* **SELECTED EXCERPT**
"""

Now, let me just push back a little bit because engineers are uniquely suited to that way of thinking. They’re inherently thrilled by problem solving and discovery. Hypothesis testing is something they inherently understand and have been trained in even formally in many cases. Can you do that with non-engineers? Could you get other teams to embrace those same ideas without having the same sort of—it’s a little bit of a stereotype, it’s unfair—but without having that sort of natural set of abilities?

Rhonda Turner:

I think so. And I think it requires kind of talking about it and defining it and even training to it to help open people’s minds to what we mean by it and what we expect from it. We’re not there yet, but it’s something definitely that we aspire to do.

Adrian McIntyre:

Are there parts of the business where you actually don’t want people to think in innovative ways? You know, manufacturing is designed on repeatability, right? Quality control means there was nobody having a random idea and trying something in the middle.

Rhonda Turner:

Exactly, right. But there’s a balance to that because while we want our production team members to follow the process and comply and build that product to specs, right? We want them to think creatively about their work environment. And so we have a big focus on continuous improvement within the company, as most manufacturing companies do.

"""

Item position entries

"""

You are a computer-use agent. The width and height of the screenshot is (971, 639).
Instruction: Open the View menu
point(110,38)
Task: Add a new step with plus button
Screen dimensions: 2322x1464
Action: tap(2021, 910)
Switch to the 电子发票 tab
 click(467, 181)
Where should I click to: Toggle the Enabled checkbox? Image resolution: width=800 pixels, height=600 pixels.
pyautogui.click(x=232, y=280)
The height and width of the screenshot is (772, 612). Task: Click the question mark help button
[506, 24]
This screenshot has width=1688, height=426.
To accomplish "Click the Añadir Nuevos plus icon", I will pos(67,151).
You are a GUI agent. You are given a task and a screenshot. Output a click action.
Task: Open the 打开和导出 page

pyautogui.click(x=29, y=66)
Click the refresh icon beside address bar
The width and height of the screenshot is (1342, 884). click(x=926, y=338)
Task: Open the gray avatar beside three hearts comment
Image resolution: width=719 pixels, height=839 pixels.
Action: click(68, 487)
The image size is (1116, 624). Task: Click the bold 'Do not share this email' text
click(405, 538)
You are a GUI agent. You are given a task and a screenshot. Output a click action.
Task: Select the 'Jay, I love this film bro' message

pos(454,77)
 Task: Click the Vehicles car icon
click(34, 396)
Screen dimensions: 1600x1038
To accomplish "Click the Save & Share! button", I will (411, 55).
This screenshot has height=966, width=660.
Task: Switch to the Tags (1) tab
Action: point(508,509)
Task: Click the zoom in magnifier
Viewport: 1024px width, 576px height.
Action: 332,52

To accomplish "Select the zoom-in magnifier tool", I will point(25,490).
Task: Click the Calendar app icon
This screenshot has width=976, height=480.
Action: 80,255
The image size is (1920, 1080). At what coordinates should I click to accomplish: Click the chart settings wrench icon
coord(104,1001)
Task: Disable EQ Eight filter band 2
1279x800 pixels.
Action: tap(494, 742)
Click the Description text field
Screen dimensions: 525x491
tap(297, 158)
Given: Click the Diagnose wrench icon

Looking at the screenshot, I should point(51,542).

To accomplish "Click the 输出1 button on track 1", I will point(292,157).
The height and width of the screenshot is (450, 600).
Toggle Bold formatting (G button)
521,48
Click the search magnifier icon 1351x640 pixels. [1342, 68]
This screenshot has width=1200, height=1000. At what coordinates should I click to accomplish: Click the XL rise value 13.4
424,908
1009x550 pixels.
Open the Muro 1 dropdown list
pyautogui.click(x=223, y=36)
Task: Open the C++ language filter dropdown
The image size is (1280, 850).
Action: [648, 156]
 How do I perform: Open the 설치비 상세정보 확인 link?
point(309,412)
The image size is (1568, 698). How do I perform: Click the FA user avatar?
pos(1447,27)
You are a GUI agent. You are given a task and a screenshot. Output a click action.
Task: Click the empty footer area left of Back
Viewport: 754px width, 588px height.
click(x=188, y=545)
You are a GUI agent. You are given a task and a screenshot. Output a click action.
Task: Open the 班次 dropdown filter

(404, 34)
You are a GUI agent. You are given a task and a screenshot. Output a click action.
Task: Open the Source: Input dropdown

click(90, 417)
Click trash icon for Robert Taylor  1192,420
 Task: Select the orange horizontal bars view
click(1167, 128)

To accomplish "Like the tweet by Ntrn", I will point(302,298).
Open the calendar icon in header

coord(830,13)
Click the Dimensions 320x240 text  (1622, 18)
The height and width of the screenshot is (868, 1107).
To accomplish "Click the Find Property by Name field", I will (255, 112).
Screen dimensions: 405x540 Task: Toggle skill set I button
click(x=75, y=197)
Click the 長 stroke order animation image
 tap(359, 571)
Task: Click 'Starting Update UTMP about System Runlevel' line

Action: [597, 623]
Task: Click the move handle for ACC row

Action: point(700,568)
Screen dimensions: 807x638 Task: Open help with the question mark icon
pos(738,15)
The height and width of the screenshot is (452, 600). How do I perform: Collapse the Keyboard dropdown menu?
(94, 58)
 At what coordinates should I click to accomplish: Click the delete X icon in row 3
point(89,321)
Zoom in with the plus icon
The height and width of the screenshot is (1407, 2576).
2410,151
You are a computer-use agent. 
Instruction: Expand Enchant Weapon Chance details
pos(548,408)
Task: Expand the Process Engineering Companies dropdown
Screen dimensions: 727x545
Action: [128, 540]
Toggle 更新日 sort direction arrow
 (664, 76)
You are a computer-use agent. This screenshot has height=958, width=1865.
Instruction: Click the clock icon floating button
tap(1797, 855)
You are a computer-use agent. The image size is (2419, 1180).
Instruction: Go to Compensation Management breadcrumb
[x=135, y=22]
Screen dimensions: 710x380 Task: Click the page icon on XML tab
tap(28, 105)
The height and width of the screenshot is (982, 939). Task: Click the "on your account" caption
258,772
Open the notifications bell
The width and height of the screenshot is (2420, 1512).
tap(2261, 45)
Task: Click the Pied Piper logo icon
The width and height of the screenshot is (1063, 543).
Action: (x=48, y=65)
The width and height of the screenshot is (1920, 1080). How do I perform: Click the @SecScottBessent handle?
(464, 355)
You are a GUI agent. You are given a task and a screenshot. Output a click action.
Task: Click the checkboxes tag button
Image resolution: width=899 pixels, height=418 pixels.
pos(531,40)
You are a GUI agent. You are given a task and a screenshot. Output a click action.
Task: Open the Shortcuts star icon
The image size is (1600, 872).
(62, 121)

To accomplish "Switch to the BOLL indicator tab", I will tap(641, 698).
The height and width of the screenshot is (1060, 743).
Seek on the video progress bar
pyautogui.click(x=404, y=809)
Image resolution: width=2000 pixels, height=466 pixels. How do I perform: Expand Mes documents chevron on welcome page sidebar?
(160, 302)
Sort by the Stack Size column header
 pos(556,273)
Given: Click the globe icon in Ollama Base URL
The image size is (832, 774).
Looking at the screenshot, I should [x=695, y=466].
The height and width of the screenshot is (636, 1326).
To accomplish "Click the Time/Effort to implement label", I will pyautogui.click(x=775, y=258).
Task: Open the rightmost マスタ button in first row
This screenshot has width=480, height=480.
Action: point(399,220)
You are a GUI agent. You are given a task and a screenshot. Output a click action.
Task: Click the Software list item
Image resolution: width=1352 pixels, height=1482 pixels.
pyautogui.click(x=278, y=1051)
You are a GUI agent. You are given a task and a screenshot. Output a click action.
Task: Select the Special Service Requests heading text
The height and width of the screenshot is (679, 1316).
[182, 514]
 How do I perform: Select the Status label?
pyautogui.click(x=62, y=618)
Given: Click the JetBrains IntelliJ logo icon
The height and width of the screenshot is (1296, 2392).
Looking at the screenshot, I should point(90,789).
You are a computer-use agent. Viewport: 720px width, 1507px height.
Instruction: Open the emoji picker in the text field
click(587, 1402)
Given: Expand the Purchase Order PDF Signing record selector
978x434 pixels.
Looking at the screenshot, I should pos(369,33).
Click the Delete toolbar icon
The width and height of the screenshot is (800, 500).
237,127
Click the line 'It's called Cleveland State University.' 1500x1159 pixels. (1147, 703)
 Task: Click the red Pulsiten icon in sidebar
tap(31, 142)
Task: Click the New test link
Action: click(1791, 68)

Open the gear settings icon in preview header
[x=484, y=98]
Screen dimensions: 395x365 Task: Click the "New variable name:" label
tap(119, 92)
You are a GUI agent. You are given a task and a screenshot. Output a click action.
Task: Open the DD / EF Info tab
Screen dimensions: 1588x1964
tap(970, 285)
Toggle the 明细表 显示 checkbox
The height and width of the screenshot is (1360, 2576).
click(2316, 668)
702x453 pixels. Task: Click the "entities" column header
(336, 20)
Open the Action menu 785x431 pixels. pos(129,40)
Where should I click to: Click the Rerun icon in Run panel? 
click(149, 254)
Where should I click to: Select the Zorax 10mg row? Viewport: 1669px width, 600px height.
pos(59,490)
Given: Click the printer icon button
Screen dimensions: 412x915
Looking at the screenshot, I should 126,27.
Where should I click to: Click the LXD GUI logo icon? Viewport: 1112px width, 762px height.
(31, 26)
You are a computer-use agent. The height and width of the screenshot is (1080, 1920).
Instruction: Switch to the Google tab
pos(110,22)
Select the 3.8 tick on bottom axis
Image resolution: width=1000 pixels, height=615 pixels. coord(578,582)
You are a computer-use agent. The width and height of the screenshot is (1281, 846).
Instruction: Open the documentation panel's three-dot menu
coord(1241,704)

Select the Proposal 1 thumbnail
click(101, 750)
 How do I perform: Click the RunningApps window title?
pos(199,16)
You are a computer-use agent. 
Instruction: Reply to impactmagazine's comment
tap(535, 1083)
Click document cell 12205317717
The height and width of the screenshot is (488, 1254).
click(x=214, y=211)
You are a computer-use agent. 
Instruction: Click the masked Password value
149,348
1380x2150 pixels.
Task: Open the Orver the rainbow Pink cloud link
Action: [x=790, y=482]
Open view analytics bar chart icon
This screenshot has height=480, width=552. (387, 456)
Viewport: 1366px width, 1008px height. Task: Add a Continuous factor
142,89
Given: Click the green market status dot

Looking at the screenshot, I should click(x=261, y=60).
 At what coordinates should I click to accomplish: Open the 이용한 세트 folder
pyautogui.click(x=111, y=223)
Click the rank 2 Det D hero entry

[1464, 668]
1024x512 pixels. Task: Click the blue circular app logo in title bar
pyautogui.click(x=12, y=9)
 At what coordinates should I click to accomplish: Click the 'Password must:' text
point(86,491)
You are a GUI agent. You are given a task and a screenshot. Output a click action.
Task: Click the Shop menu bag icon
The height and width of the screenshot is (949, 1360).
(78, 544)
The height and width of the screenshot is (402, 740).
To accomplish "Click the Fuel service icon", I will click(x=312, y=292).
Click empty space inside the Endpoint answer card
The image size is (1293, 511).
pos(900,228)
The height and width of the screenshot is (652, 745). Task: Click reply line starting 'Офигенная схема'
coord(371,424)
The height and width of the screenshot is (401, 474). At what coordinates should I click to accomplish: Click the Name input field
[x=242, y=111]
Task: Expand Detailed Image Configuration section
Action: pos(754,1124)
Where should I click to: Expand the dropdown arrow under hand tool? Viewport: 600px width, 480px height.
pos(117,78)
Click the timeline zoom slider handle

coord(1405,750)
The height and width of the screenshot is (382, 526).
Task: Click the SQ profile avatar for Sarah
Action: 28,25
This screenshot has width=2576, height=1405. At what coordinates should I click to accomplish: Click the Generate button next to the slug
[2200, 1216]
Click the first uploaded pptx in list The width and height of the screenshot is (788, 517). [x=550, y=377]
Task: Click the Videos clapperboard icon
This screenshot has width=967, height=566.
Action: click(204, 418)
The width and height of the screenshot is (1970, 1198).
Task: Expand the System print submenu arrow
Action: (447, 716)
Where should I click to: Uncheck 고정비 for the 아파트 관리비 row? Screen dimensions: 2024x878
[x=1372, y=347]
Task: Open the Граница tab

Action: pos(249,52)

"""

* **REQUIRED WORK**
Repeat the interview excerpt word for word from "I think so." to "in the middle.".

* **SOLUTION BELOW**
I think so. And I think it requires kind of talking about it and defining it and even training to it to help open people’s minds to what we mean by it and what we expect from it. We’re not there yet, but it’s something definitely that we aspire to do.

Adrian McIntyre:

Are there parts of the business where you actually don’t want people to think in innovative ways? You know, manufacturing is designed on repeatability, right? Quality control means there was nobody having a random idea and trying something in the middle.